(Task prompt): From the news report on the inquest into a death linked to gambling, write out the stretch from "Now coroner David" through "gambling related harm.", word for word.

Extract to read section start

An inquest into the death of a young British man will investigate whether the state failed to treat his gambling issues.
UK.- An inquest will examine whether gambling “caused or contributed” to the death young a British man in Vietnam in November 2017.
The parents of Jack Ritchie, 24, have heavily criticised both the government and the Gambling Commission, saying that their son suffered gambling-related harm through engaging with “products licensed by the state”.
Liz and Charles have been campaigning for three years through the charity Gambling with Lives to call for legislative reform and better treatment of gambling-related harm.
Now coroner David Urpeth in Sheffield has ruled that the inquest into their son’s death, which is due to begin in February, will examine what role gambling played.
That scope will include analysing the state’s provision of medical treatment and whether the state failed to protect him from gambling related harm.
It will be an Article 2 inquest, which means it can examine whether any state body breached its duty to protect Mr Ritchie’s right to life.

Extract to read section end
Supplied entries section start

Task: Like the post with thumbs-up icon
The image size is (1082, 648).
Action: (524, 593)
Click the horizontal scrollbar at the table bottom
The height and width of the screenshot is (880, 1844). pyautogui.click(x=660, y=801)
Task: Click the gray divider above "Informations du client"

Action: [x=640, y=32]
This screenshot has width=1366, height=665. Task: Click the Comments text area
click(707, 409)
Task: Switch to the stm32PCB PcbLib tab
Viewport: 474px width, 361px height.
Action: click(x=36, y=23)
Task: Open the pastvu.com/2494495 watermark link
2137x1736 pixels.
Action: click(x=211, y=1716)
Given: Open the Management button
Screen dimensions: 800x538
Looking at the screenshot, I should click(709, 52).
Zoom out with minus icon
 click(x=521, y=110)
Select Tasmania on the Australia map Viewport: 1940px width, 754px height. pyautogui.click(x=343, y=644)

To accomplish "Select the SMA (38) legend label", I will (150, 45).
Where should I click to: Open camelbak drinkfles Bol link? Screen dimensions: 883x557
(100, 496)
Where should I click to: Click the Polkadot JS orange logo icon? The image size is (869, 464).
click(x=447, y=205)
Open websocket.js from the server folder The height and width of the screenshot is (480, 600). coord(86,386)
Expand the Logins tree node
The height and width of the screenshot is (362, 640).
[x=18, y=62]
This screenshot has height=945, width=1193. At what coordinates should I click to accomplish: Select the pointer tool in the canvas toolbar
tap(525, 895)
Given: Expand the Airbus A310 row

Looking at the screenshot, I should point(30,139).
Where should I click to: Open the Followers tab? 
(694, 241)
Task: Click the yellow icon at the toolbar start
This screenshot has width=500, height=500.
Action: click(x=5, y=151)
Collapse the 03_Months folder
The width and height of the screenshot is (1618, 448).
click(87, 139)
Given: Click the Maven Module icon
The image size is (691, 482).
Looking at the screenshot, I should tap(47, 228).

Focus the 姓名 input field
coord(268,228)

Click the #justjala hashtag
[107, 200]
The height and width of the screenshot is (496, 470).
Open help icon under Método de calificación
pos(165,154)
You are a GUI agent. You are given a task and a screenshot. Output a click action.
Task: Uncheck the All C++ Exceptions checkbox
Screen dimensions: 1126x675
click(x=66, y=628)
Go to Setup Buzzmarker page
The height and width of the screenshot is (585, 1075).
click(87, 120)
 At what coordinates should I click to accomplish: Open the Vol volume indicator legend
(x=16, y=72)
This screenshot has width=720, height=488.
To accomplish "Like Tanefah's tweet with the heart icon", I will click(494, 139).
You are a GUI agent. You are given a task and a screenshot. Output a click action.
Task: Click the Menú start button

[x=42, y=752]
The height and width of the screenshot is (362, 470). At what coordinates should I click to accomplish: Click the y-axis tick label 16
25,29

Supplied entries section end

(Response for this exercise):
Now coroner David Urpeth in Sheffield has ruled that the inquest into their son’s death, which is due to begin in February, will examine what role gambling played.
That scope will include analysing the state’s provision of medical treatment and whether the state failed to protect him from gambling related harm.